Lacking Natural Simplicity

Random musings on books, code, and tabletop games.

Keep on the Borderlands Session C4: Character Generation, part 4

L.B. was in town visiting the other side of her family, so I got to take her to dinner Sunday. Since she would be playing in the Labyrinth Lord game with the rest of the kids when she was here this summer, I thought we could create her characters during lunch. She thought that was a great idea. She did wonder if people would mind us playing D&D in the restaurant, but I told her nobody would mind — everybody in the restaurant would be talking anyway, and all we'd be doing is talking and rolling dice.
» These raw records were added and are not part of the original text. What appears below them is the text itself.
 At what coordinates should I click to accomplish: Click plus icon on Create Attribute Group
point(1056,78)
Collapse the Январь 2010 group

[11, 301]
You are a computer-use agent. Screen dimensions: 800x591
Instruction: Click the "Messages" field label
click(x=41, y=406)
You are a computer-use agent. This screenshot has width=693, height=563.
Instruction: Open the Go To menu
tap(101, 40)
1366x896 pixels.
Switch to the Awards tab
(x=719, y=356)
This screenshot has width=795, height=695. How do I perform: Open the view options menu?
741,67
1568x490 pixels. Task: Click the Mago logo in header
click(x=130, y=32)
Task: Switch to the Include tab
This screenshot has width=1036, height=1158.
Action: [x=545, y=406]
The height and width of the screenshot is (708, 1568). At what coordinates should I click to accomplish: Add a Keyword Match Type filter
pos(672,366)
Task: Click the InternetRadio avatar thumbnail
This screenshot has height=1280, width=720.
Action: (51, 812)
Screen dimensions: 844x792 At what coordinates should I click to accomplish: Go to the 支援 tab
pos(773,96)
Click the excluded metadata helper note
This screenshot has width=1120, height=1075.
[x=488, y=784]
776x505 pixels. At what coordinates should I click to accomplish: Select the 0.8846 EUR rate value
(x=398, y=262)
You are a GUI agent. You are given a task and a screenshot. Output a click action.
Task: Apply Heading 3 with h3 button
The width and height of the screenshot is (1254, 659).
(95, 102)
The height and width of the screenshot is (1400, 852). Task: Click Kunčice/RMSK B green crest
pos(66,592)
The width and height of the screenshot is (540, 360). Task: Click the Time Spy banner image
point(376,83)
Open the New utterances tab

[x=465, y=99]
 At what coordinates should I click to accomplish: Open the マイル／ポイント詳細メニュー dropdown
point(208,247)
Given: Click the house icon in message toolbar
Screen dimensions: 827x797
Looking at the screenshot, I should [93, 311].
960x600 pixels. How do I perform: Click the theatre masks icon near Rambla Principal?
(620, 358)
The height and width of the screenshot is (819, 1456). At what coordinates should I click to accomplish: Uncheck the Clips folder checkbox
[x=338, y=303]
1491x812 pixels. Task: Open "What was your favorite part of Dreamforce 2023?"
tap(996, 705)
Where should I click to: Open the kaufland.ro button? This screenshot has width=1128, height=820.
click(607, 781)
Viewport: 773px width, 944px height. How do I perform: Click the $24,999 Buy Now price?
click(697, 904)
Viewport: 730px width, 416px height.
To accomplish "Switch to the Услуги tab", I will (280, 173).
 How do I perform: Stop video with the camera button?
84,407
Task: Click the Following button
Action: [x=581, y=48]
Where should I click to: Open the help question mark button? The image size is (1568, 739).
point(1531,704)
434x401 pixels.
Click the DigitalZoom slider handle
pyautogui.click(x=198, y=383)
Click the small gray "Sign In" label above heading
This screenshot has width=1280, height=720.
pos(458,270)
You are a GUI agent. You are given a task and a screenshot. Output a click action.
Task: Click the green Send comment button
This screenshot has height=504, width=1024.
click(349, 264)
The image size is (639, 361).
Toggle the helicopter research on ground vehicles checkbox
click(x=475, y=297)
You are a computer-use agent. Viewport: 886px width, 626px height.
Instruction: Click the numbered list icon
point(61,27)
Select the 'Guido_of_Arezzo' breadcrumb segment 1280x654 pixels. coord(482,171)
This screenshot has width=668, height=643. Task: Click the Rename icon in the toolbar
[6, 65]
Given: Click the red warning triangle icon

I was pretty scatterbrained that morning, and had managed to forget my dice, but we stopped at Dollar Tree on the way to the restaurant and picked up some cheap d6s. While we were waiting to be seated she started rolling up her characters, and finished rolling them up after we'd been seated and while we were waiting to be served. I'd also managed to forget a pencil, but did have a pen, so instead of writing directly on the character sheets we wrote on some 3×5 cards I had. She'd already decided she wanted one to be a sorceress and one to be a halfling, so we figured out which scores should go to which character [1] and then rolled 4d6 for the characters' starting money, since we didn't have d8s. After that we worked through buying equipment for her halfling, mostly while waiting for our food. Once the food arrived, though, not much else happened but eating. :-) She did have a name for her magic-user/sorceress, Alice the Sorceress, and we decided she'd pick a name for her halfling later, perhaps the next time she's at my house. (I‘ve got some books that would be useful for inspiration for halfling names.)

Anyway, after lunch when I dropped her off I gave her some character sheets and told her I'd e-mail her the information about the characters — that way we'd both have the information — and that we'd buy equipment for Alice the Sorceress later. After I dropped her off I stopped by the office and sent the e-mail.